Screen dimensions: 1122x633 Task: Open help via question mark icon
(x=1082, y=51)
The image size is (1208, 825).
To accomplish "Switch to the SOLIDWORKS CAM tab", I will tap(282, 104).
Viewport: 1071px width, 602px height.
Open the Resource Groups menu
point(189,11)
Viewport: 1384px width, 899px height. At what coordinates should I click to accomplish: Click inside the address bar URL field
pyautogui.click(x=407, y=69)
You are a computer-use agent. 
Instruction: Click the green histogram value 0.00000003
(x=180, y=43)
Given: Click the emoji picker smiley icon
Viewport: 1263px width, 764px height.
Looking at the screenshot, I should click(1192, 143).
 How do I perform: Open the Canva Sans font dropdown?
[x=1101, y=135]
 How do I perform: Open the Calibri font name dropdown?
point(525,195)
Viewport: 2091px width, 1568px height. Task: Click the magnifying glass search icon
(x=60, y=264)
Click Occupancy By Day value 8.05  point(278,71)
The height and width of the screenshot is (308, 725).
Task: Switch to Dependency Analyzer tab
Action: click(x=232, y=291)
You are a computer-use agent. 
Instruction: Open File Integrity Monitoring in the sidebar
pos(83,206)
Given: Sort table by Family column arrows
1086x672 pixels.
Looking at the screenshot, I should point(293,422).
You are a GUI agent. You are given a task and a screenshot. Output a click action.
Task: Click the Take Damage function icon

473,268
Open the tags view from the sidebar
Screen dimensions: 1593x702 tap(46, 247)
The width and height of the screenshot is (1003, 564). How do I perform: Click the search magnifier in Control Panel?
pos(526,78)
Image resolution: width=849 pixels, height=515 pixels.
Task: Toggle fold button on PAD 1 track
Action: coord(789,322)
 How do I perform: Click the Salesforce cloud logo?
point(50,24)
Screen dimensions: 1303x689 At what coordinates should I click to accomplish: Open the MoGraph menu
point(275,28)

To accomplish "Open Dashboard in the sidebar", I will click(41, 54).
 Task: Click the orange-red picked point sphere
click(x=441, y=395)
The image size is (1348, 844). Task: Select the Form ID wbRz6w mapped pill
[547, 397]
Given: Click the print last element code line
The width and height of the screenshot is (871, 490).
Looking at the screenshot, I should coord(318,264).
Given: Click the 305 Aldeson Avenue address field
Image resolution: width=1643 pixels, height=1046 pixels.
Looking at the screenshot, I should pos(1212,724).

# # # # #

§ TASK BRIEF
Pick every line from the listing holding the string "will", and copy it.

§ EXERCISE RESULT
To accomplish "Switch to the SOLIDWORKS CAM tab", I will tap(282, 104).
To accomplish "Open Dashboard in the sidebar", I will click(41, 54).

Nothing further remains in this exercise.